What you need to do – Present the material's lines as a Markdown table with the columns No. and Text, numbering each line, covering everything from the line containing "Click the 经理人信心指数 year-on-year value 2.17" through the final line, both inclusive, and skipping blank lines. Keep the pictures out of the table.

Listing –
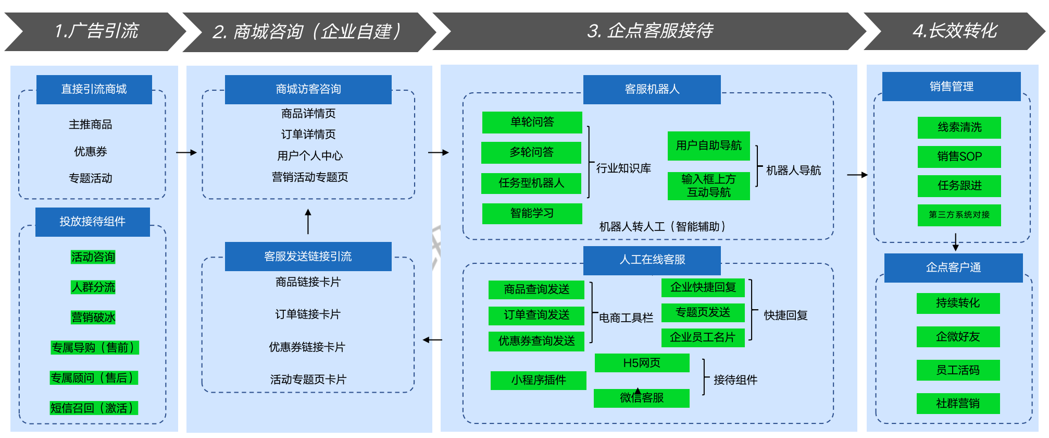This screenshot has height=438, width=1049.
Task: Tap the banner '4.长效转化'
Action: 954,31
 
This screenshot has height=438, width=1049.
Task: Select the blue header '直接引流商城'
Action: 94,89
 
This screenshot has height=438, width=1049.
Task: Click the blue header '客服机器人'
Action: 652,89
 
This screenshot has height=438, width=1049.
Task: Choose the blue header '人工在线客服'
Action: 652,260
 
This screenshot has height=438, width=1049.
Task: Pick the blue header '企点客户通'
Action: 954,267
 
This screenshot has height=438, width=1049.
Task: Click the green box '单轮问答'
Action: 532,122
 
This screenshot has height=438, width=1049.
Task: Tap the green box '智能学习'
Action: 532,213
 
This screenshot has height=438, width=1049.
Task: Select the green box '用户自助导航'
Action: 709,145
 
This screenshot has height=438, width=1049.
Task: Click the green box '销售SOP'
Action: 959,156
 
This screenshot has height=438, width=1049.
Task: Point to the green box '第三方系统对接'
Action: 959,215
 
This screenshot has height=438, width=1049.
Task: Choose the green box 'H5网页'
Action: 642,363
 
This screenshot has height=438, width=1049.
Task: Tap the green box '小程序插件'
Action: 539,380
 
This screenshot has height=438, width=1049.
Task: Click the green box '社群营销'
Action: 958,404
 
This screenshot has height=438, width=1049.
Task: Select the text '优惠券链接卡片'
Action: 307,347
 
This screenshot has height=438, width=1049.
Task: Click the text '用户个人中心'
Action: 310,156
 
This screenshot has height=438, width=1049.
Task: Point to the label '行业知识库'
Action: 623,168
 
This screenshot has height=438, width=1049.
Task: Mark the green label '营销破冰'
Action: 93,317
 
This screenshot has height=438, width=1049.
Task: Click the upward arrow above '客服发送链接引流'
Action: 308,221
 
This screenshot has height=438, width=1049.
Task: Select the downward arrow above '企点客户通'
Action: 955,241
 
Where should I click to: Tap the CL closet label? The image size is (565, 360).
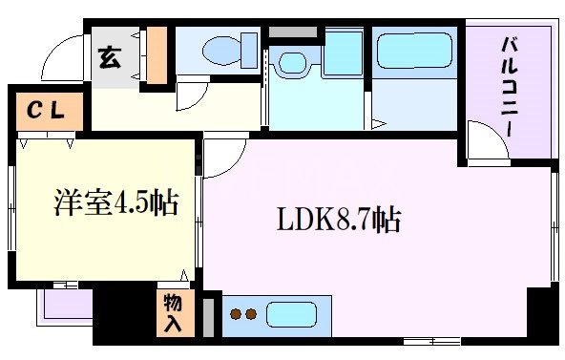click(x=45, y=111)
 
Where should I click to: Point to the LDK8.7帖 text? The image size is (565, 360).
click(x=338, y=222)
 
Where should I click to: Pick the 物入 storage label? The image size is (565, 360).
click(x=173, y=313)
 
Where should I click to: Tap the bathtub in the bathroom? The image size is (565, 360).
click(x=413, y=51)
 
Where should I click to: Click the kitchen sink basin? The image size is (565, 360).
click(x=296, y=314)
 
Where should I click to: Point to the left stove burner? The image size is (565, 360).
click(x=238, y=314)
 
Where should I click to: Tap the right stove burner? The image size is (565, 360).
click(x=252, y=314)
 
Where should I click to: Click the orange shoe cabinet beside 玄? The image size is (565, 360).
click(x=157, y=55)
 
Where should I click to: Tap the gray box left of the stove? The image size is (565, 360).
click(x=210, y=314)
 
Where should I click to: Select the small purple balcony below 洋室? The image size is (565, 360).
click(x=65, y=305)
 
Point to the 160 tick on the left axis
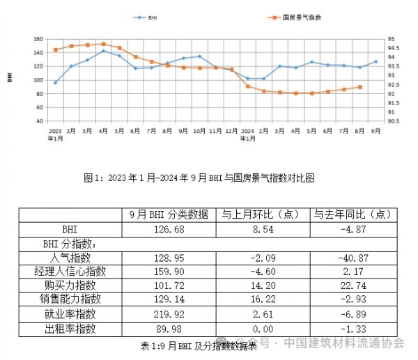click(x=39, y=39)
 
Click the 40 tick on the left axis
click(x=40, y=120)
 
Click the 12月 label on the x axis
click(x=232, y=130)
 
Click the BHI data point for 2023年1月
click(x=56, y=82)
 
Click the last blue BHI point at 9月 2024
click(x=376, y=62)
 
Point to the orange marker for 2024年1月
click(x=248, y=86)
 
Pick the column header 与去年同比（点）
click(x=351, y=214)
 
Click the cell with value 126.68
click(x=170, y=229)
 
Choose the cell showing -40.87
click(x=351, y=258)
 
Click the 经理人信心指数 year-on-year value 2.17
click(x=351, y=272)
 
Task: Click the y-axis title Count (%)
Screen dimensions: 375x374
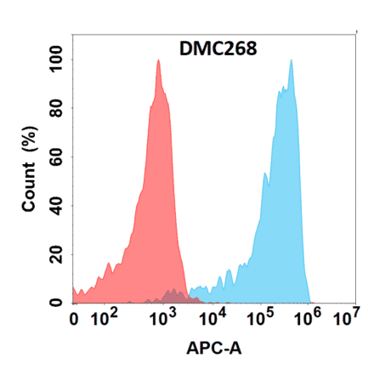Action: [x=29, y=169]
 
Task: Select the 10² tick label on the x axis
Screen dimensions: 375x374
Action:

Task answer –
| No. | Text |
|---|---|
| 1 | Click the 经理人信心指数 year-on-year value 2.17 |
| 2 | click(x=351, y=272) |
| 3 | Task: Click the y-axis title Count (%) |
| 4 | Screen dimensions: 375x374 |
| 5 | Action: [x=29, y=169] |
| 6 | Task: Select the 10² tick label on the x axis |
| 7 | Screen dimensions: 375x374 |
| 8 | Action: |